Microsoft Entra ID to Default to Passkeys Ahead of SMS and Voice Authentication Retirement

Organizations are being urged to prepare users for phishing-resistant authentication and upcoming provider changes.

Datacenter networking servers

Key Takeaways:

  • Passkeys will become the default authentication experience in Entra ID starting in September.
  • Microsoft will retire native SMS and voice authentication services in 2027.
  • Organizations should begin migrating users to passkeys and evaluating third-party telecom providers.

Microsoft is making a major change to Microsoft Entra ID authentication by introducing passkeys as the default sign-in method for customers starting in September. The move marks another step toward passwordless authentication to help organizations strengthen defenses against modern credential theft and phishing attacks.

Passkeys have become increasingly important because cybercriminals are using more sophisticated techniques to steal credentials, including AI-assisted phishing campaigns, social engineering, and multifactor authentication bypass attacks. Traditional methods such as passwords, SMS codes, and phone-based verification depend on information that can potentially be intercepted, tricked out of users, or reused by attackers. Passkeys eliminate many of these risks and help organizations better protect accounts, sensitive data, and digital resources.

Microsoft has confirmed that passkeys will begin rolling out as the default authentication experience in Entra ID. Customers currently enabled for SMS or voice authentication will be automatically enrolled for passkeys and prompted to register one during their next multifactor authentication (MFA) sign-in.

Native SMS and voice authentication to retire next year

Microsoft will share details about supported telecom providers and pricing on September 18. Starting on October 30, administrators will be able to configure approved third-party telecom providers through the Microsoft Security Store. Microsoft will retire its native SMS and voice authentication service on February 1, 2027. After that date, organizations that still require SMS or voice authentication will need to obtain these services from approved third-party telecom providers through the Microsoft Security Store.

Microsoft will discontinue its native SMS and voice authentication services for Microsoft Entra ID on February 1, 2027. It will require organizations that still need these methods to use approved third-party telecom providers instead. After that date, users who continue to rely on SMS or voice-based authentication will be required to register a passkey before signing in, and this change will be enforced across all tenants without an opt-out option.

How organizations should prepare for the transition to passkeys?

Organizations are advised to begin preparing for the transition to passkeys as early as possible by identifying users who still depend on SMS or voice-based authentication and developing a plan to move them to phishing-resistant alternatives. Microsoft recommends enabling passkeys across the organization, selecting the passkey types that best fit employee devices and work scenarios, and using Entra ID registration campaigns to encourage user adoption during routine sign-in processes.

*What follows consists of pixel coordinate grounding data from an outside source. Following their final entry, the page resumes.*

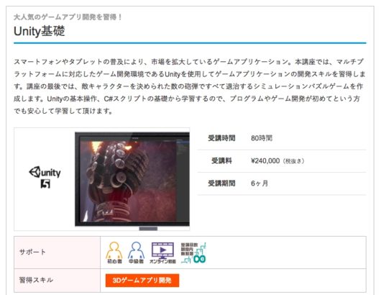The height and width of the screenshot is (295, 381).
Task: Click the intermediate (中級者) person icon
Action: [137, 253]
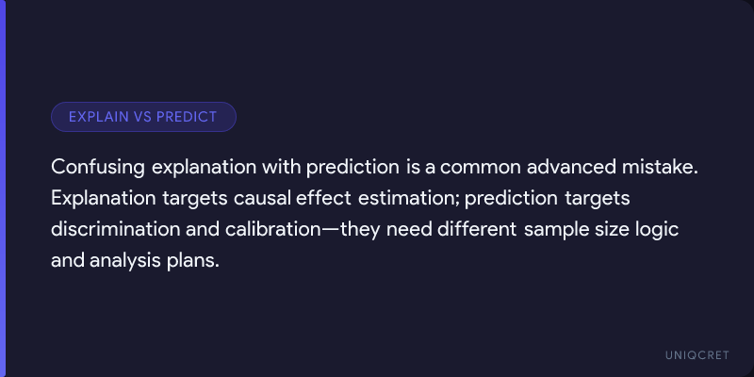Viewport: 754px width, 377px height.
Task: Click the EXPLAIN VS PREDICT tag pill
Action: click(x=143, y=117)
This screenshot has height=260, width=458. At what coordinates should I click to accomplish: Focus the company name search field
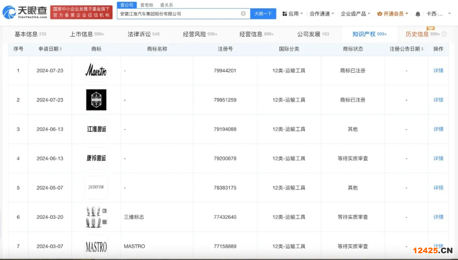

Additionally, organizations should proactively communicate upcoming changes to employees so they understand when passkey registration prompts will appear and how to complete the setup process. For businesses that must continue using SMS or voice authentication due to regulatory or technical requirements, Microsoft advises identifying affected user groups, evaluating supported telecom providers, and testing the configuration with a pilot group before broader deployment.